# [What is expected]
In the entries below, find the line with "The image size is (323, 217)." and the line with "Click the highlighted". Reproduce those two lines and every line between them exactly, and nothing more.

# [Extracted entries]
# # # #

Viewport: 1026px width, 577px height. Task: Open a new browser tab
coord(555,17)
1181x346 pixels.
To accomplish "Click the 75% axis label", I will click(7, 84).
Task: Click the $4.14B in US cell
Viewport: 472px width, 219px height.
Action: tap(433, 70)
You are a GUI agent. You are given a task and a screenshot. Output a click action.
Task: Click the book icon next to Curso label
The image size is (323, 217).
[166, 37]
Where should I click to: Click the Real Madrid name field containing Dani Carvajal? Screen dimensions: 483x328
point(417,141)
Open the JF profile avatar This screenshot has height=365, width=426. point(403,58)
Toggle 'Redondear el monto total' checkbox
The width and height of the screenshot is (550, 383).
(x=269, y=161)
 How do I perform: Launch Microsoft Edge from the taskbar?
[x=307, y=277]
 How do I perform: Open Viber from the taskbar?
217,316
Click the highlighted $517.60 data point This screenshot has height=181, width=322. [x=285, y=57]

# # # #

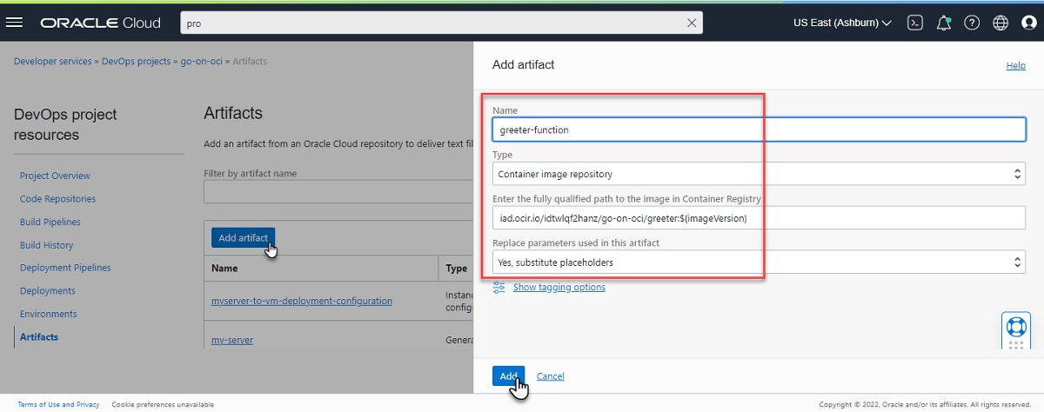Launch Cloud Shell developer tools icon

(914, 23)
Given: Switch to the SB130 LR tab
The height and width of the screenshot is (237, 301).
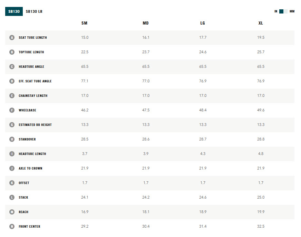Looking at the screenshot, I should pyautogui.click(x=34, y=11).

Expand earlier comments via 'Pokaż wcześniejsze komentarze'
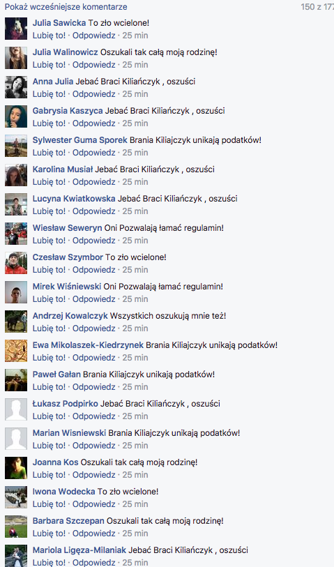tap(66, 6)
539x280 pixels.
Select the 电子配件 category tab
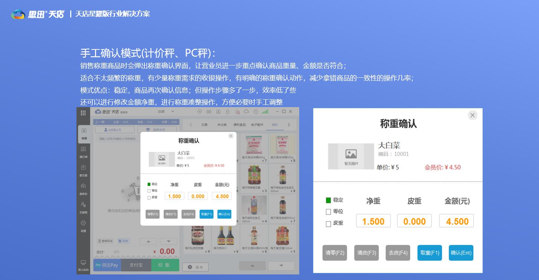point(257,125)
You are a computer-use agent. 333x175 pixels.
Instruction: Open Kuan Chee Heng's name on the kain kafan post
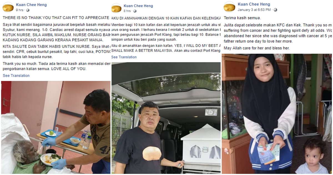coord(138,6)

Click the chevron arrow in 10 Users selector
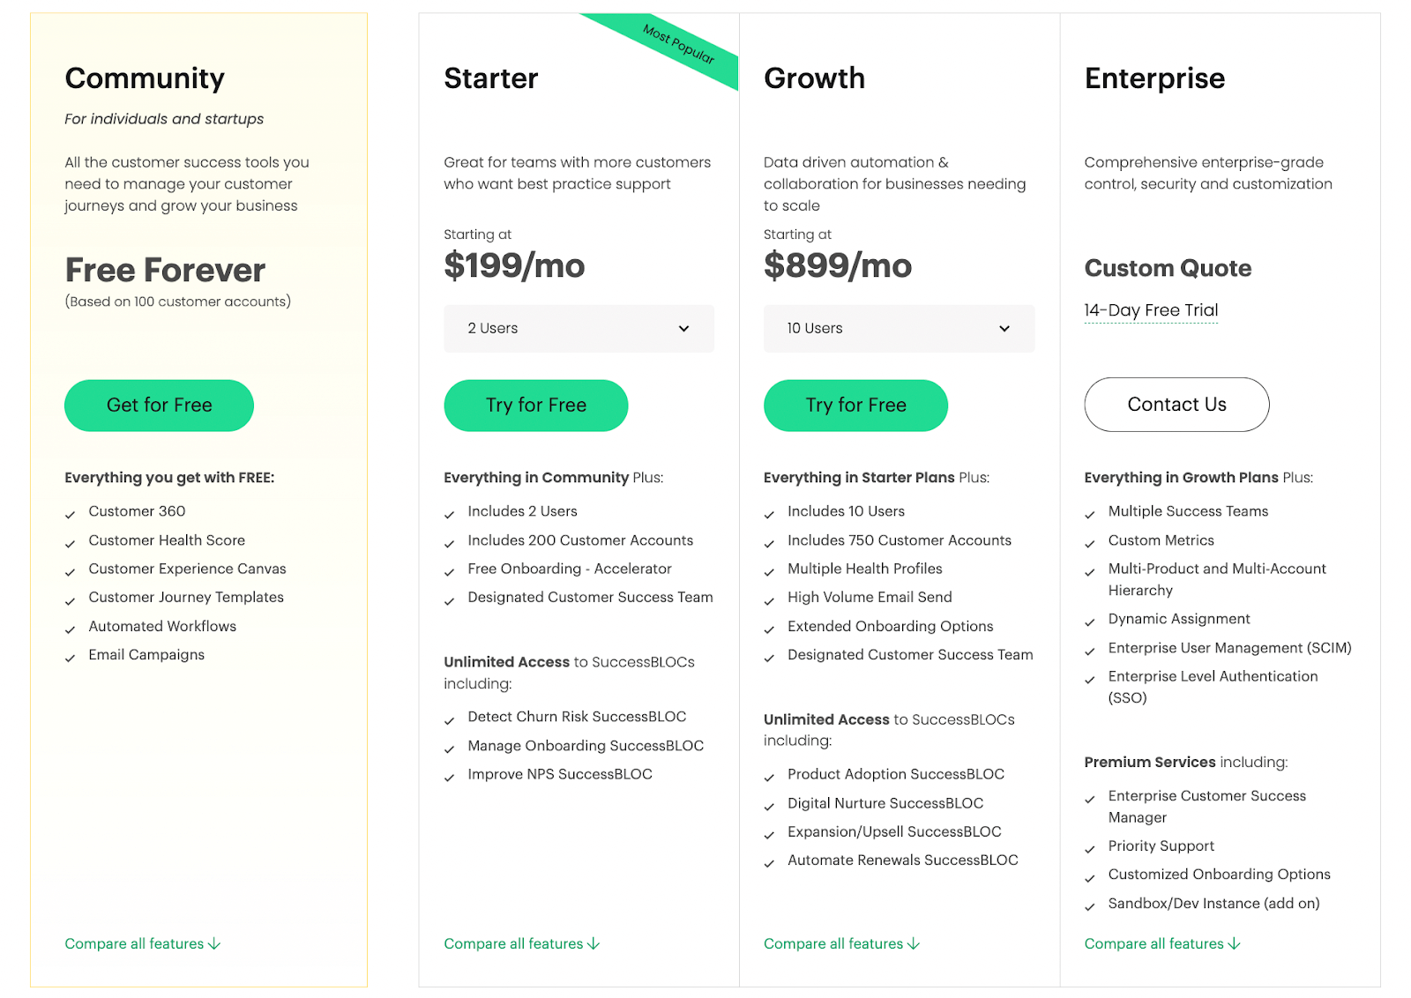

# # # #

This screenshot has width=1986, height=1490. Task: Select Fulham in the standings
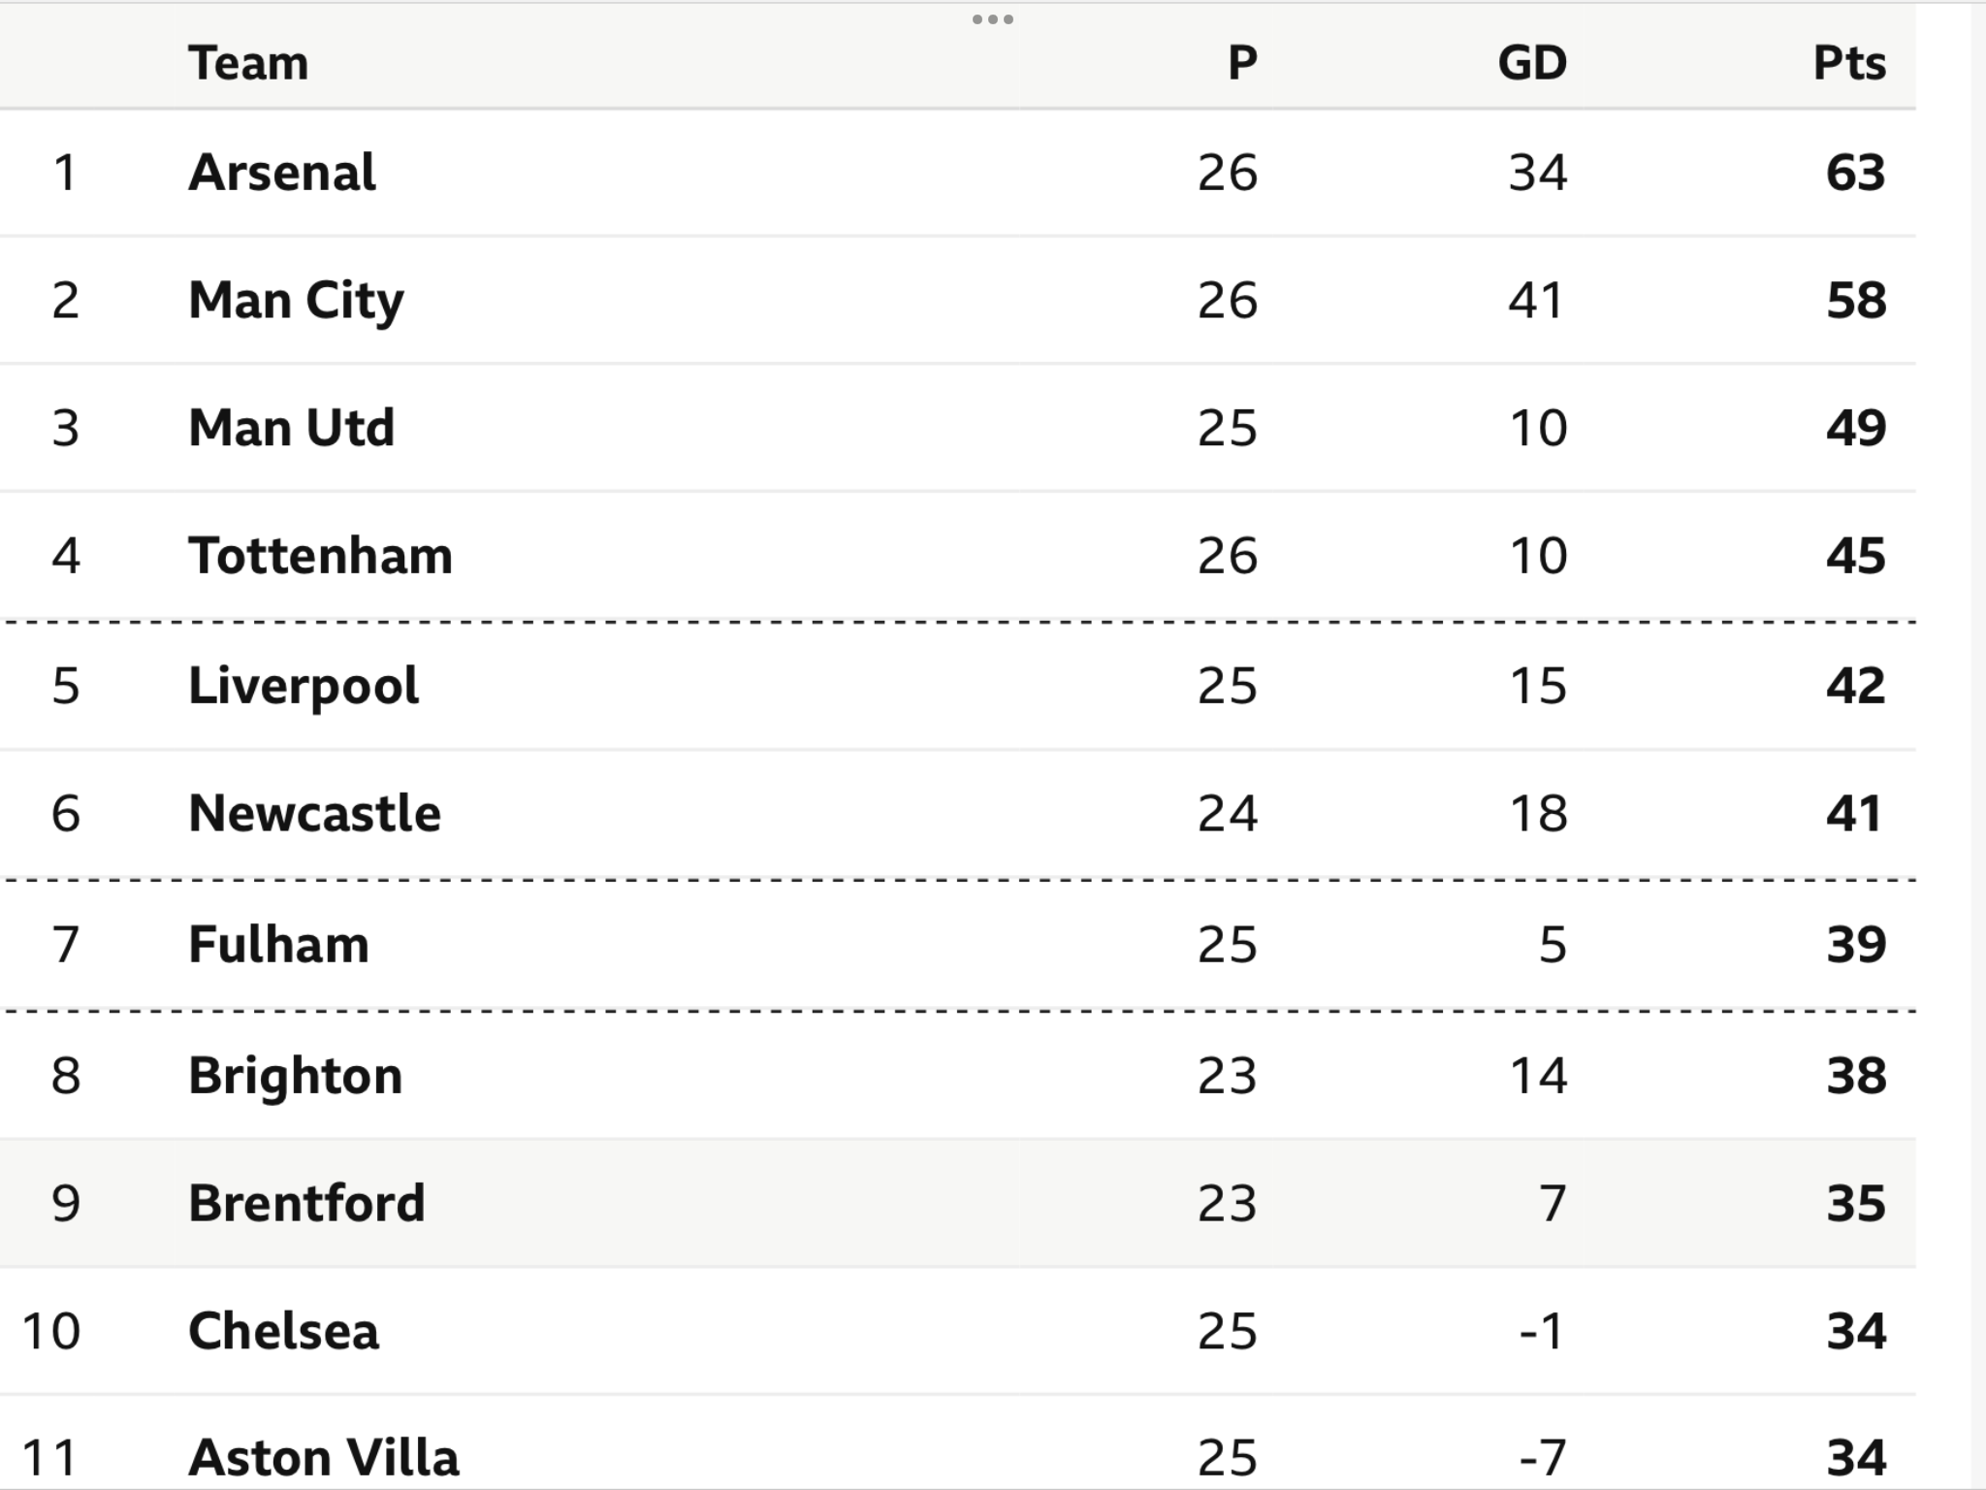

# # # #

# [Response]
The image size is (323, 217).
[166, 37]
Where should I click to: Click the Real Madrid name field containing Dani Carvajal? Screen dimensions: 483x328
point(417,141)
Open the JF profile avatar This screenshot has height=365, width=426. point(403,58)
Toggle 'Redondear el monto total' checkbox
The width and height of the screenshot is (550, 383).
(x=269, y=161)
 How do I perform: Launch Microsoft Edge from the taskbar?
[x=307, y=277]
 How do I perform: Open Viber from the taskbar?
217,316
Click the highlighted $517.60 data point This screenshot has height=181, width=322. [x=285, y=57]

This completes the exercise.